Women with disabilities and capacity building for IGPs
Once again, when it comes to "capacity building" it is necessary
to make a special case for women with disabilities (WWDs). Generally women are
among the disadvantaged groups but those with disabilities are even more
disadvantaged. At the Entebbe Workshop they expressed the following anxieties:
· Lack of education and training;
· As a consequence they lack skills;
· They, therefore, remain unemployed.
· They stay too poor to meet even the basic living expenses
like housing, food, appliances and educating their children, and therefore they
live dependent lives.
· They lack awareness of their rights;
· This results in their being socially abused.
· There is also the problem of inaccessible public places.
· They are deprived of employment opportunities and health
services.
· They lack confidence as they are left out of the
development process.
· Even within the disability movement, their representation
is often not in proportion to their numbers.

A "Top-down" Chain of Command
Source: D. Werner, Disabled Village Children

A "Bottom-up" Approach
Source: D. Werner, Disabled Village Children
The women at the Entebbe Workshop decided that they must hold
awareness raising workshops for:
· the families, communities, institutions like
schools, governments, and policy makers.
· fellow disabled women on rights, services available, and
their role in society.
· disabled children, especially counselling and guidance to
disabled girls and their parents.

Grace Mashayamombe and Alexander Phiri
of Zimbabwe during a role play on seeking employment. (Photo by Marla Feldman)
The ILO runs a project in Zimbabwe called "Improved Livelihood for
Disabled Women." It is funded by Germany. It is primarily a promotional
programme, i.e., its main objective is to change society's perception of women
with disabilities. The main problem of People With Disabilities (PWDs) is not
their disability but rather society's negative attitude towards them. These
negative attitudes deprive them (PWDs) of adequate education, training,
employment and marriage. It generally excludes WWDs from participating in all
mainstream activities. Yet these activities are very important in one's life.
Therefore the project aims at integrating women with disabilities
in particular, and PWDs in general, in the main stream community activities. The
programme utilizes income generating activity as a tool to integrate women with
disabilities in the mainstream economic life.

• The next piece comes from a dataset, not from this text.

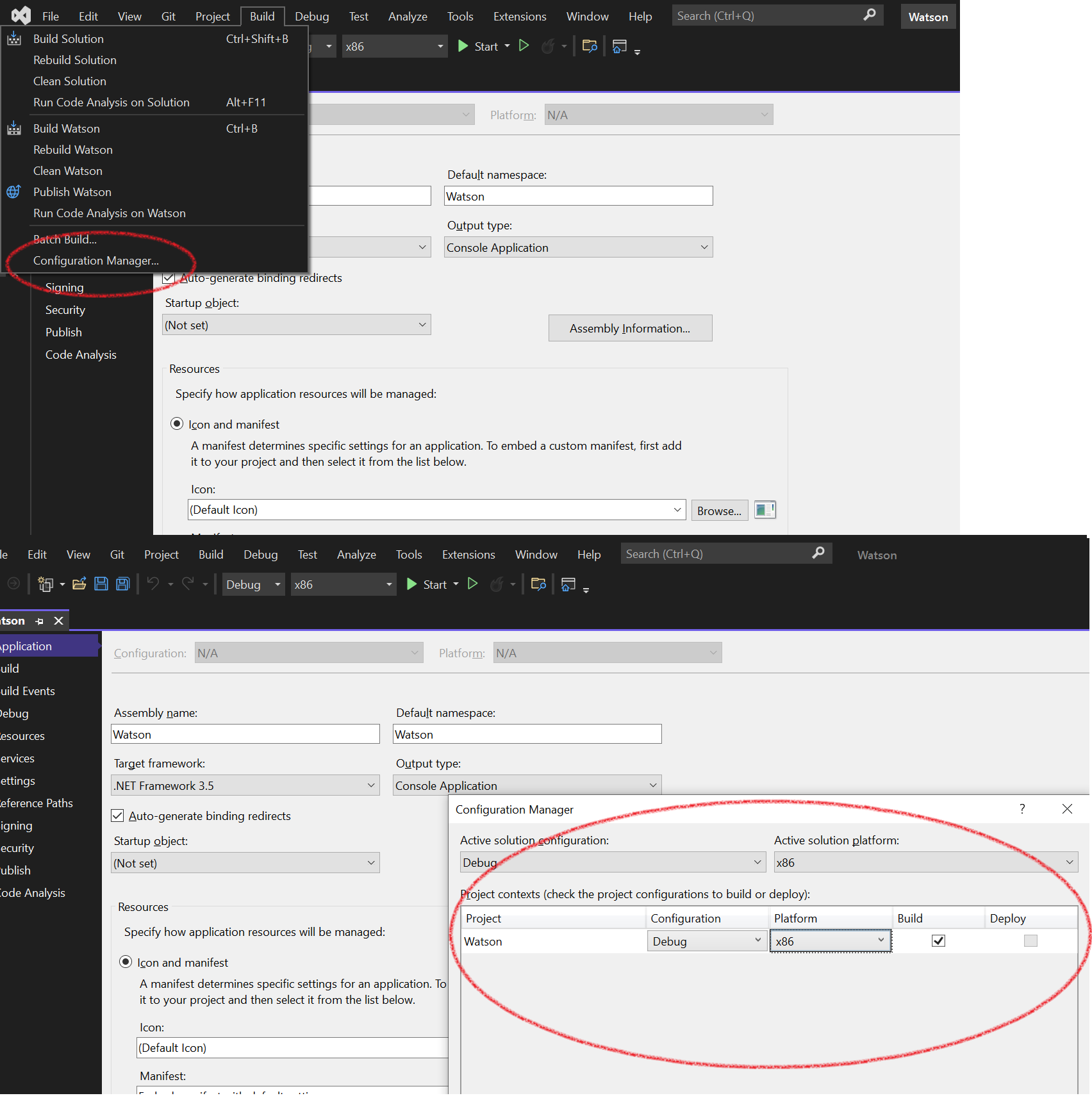Uncheck the Build checkbox for Watson project
This screenshot has height=1098, width=1092.
938,941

Dorothy Musakanya and Euphrasia Mbewe
of Zambia communicating in sign language. (Photo by Marla Feldman)
In order to be productive, women with disabilities need various
types of appliances which are essential for their full participation in various
activities. These are supplied under the programme. The use of appropriate
appliances increases their self-confidence and self-esteem. For instance, a
woman might be crawling, but if she is given a wheelchair her mobility is
facilitated and she can do a lot more. It also helps to restore her
self-confidence.
The Entebbe Workshop recommended that organisations of disabled
persons should encourage the participation of disabled women by ensuring that
they have at least 50 percent representation in decision making, designing,
planning, implementation and evaluation of various programmes.
The question, however, is what strategies could be used to empower
women with disabilities? The workshop recommended the following:
· Women should identify the factors or reasons
why they are poor. After identifying these factors, they will at least be
conscious about what to do with them. Women should participate in decision
making in the household. This will empower them.
· They should choose their own leaders.
· Women should demand their rights and should form groups
and clubs for lobbying and advocacy purposes.
· They should struggle to get education and to attain
equality.
· Disabled women, through their governments, should be
encouraged to promote equalisation of opportunities in legislation.
· Disabled women should conduct legal education programmes
to achieve legal empowerment.
· Sign language development should involve deaf women.
· Disabled women should take up the initiative of joining
other women to promote integration and mainstreaming.
· Men should identify and share the specialized skills they
have acquired with women without dominating them.
· Laws should be enacted to protect disabled women and
children. The biological fathers of the children abandon them and leave the
burden to the disabled mothers.
· The United Nations system and ILO should give more
consideration to supporting disabled women initiatives in their programmes.
· Often forgotten are a special group of women who bear the
burden of day-to-day care of severely disabled children and adults. They need
also to be supported and their IGPs provided for.